There are a number of options to test.

1. As strings
   There's no dedicated function (@>)
   WHERE clause should read something like 'a/b/c/d' LIKE column || '%',
which is both ugly and (I guess) non indexable
   Perhaps regex indexes would work, but not efficient and not optimal

2. As array of strings
   My favorite, would be elegant. A GIN index on the whole array would
make for fast performance
   Alas @> treats the arrays as a set, not an array
   WHERE col @> 'a/b/c/d' would find all of the above rows, including a,
a/c, b/a, etc.

3. ltree contrib
   The only option that actually works and uses index
   @> works as I want it to.
   But the single segments can only be alphanumeric and underscore
   ltree only supports GIST
   there's a length limit.

The last option is the one I'm using right now, but I hope that somebody
can point out where I'm wrong with regards to the other options, or tell
me that there is a better solution somewhere I didn't look.


Re: Tree structure

From
Alban Hertroys
Date:
> 1. As strings
>   There's no dedicated function (@>)
>   WHERE clause should read something like 'a/b/c/d' LIKE column || '%',
> which is both ugly and (I guess) non indexable
>   Perhaps regex indexes would work, but not efficient and not optimal
>
> 2. As array of strings
>   My favorite, would be elegant.
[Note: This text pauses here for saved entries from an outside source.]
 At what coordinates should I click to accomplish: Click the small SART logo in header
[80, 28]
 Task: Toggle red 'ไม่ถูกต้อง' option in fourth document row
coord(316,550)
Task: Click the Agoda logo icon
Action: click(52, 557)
A GIN index on the whole array would make
> for fast performance
>   Alas @> treats the arrays as a set, not an array
>   WHERE col @> 'a/b/c/d' would find all of the above rows, including a, a/c,
> b/a, etc.
>
> 3. ltree contrib
>   The only option that actually works and uses index
>   @> works as I want it to.
>   But the single segments can only be alphanumeric and underscore
>   ltree only supports GIST
>   there's a length limit.

4. Using a recursive common table expression (CTE).
  http://www.postgresql.org/docs/9.2/static/queries-with.html

--
If you can't see the forest for the trees,
Cut the trees and you'll see there is no forest.


Re: Tree structure

From
hari.fuchs@gmail.com
Date:
Kaare Rasmussen <kaare@jasonic.dk> writes:

> Hi
>
> I'm trying to determine the best way to represent a simple tree
> structure (like a file/dir tree or a uri path). I guess that's done a
> zillion times before; I just don't seem to be able to find the right
> solution. I have one special request, that I'd like to find all
> shorter' paths, i.e. given 'a/b/c/d' it'll find
>
> a
> a/b
> a/b/c
> - but not
> b
> a/c
> b/a

If I understand you correctly, you want a prefix match, and sure there's
a PostgreSQL extension for that:

CREATE EXTENSION prefix;

CREATE TABLE t1 (
  id serial NOT NULL,
  p prefix_range NOT NULL,
  PRIMARY KEY (id)
);

CREATE INDEX pp ON t1 USING gist(p);

INSERT INTO t1 (p) VALUES
('a'),
('b'),
('a/c'),
('a/b'),
('b/a'),
('a/b/c');

EXPLAIN ANALYZE
SELECT id, p
FROM t1
WHERE p @> 'a/b/c/d'
;

Re: Tree structure

From
Kaare Rasmussen
Date:
Hi Alban

> 4. Using a recursive common table expression (CTE).
> http://www.postgresql.org/docs/9.2/static/queries-with.html

Yes, you're right. In fact that's what I'm testing a way to replace, as
I'm not confident in the performance in all situations. My fault
entirely; I should have told so from the start.




Re: Tree structure

From
Rémi Cura
Date:
BE carefull you have a number of limitation with recursive cte (I'm thinking of update and so.)
You can work around with plpgsql but it might be painfull.

You forgot a solution :
if you need powerfull graph features,
use postgres as a database and a SPARQL speaking frontend.
It may be a bit of overkill ;-)

Cheers,
Rémi-C


2013/9/23 Kaare Rasmussen <kaare@jasonic.dk>
Hi Alban


4. Using a recursive common table expression (CTE). http://www.postgresql.org/docs/9.2/static/queries-with.html

Yes, you're right. In fact that's what I'm testing a way to replace, as I'm not confident in the performance in all situations. My fault entirely; I should have told so from the start.





--
Sent via pgsql-general mailing list (pgsql-general@postgresql.org)
To make changes to your subscription:
http://www.postgresql.org/mailpref/pgsql-general

Re: Tree structure

From
Chris Travers
Date:



On Sun, Sep 22, 2013 at 9:48 PM, Kaare Rasmussen <kaare@jasonic.dk> wrote:
Hi Alban


4. Using a recursive common table expression (CTE). http://www.postgresql.org/docs/9.2/static/queries-with.html

Yes, you're right. In fact that's what I'm testing a way to replace, as I'm not confident in the performance in all situations. My fault entirely; I should have told so from the start.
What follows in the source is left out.